**RECORD SET**
────

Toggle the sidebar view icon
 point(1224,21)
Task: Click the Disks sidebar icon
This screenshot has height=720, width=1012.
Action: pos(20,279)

────

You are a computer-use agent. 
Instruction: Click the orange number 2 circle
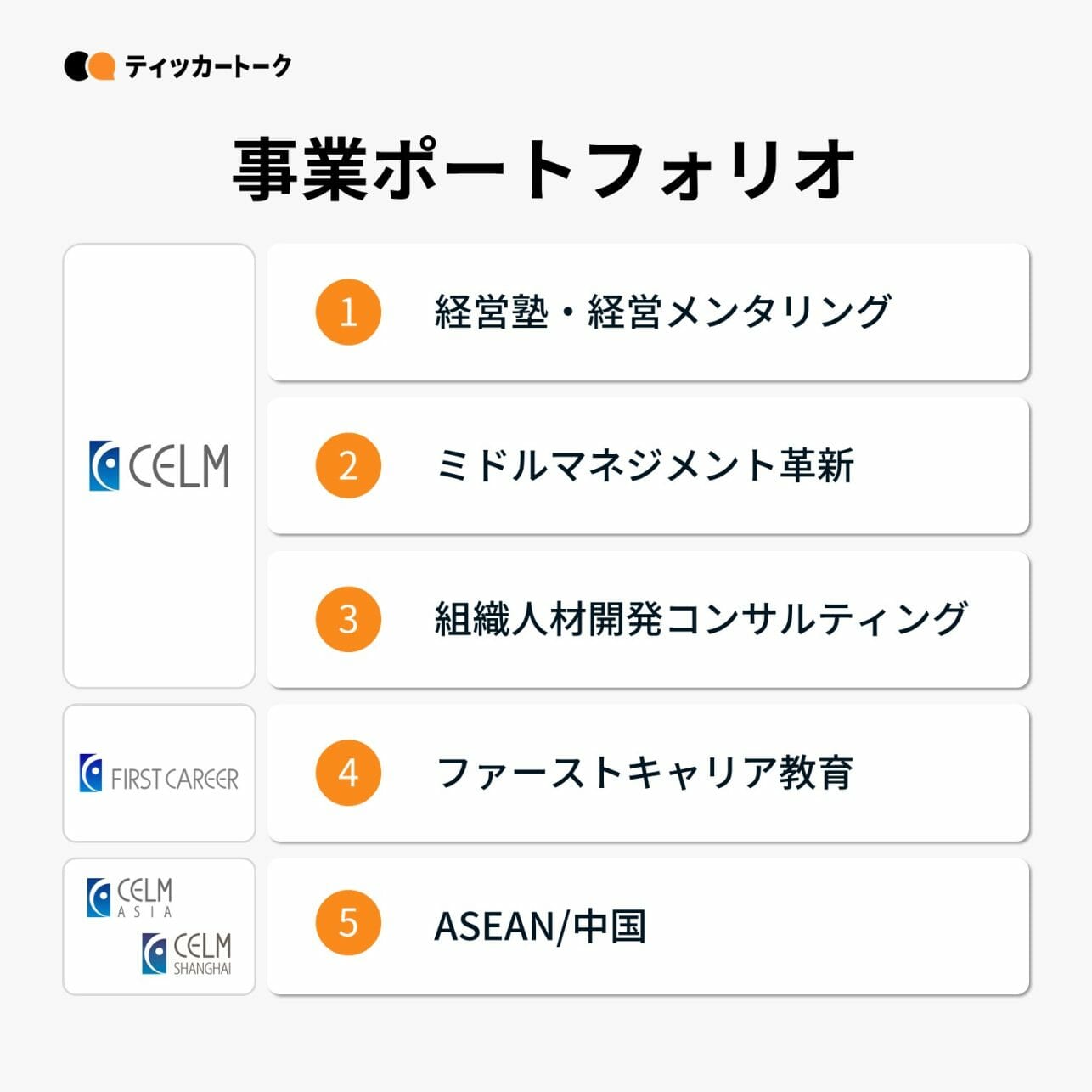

────

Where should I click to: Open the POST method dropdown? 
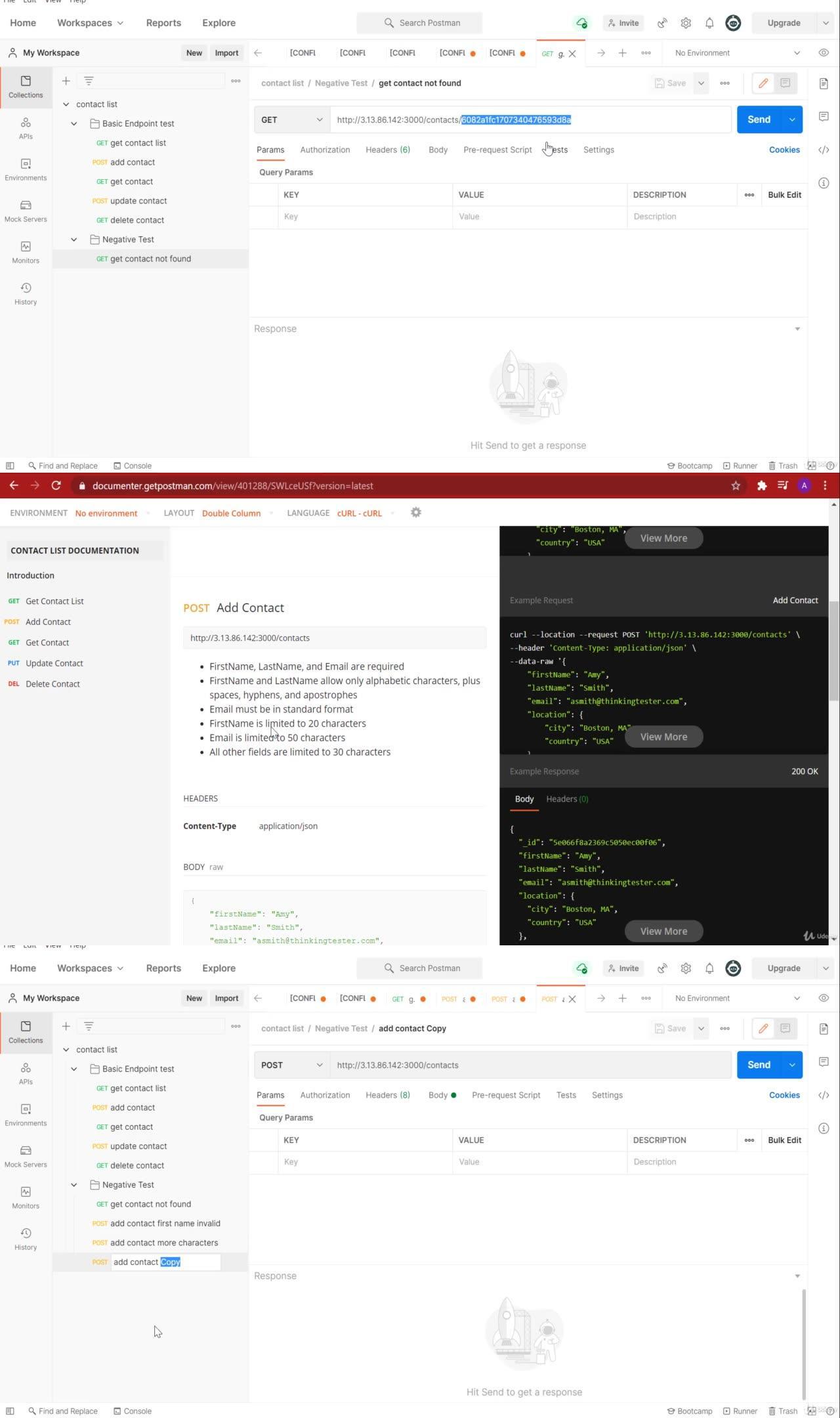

────

**JOB**
Show each line in the records above that includes the word "sidebar", reproducing those lines in full.

**EXERCISE RESULT**
Toggle the sidebar view icon
Task: Click the Disks sidebar icon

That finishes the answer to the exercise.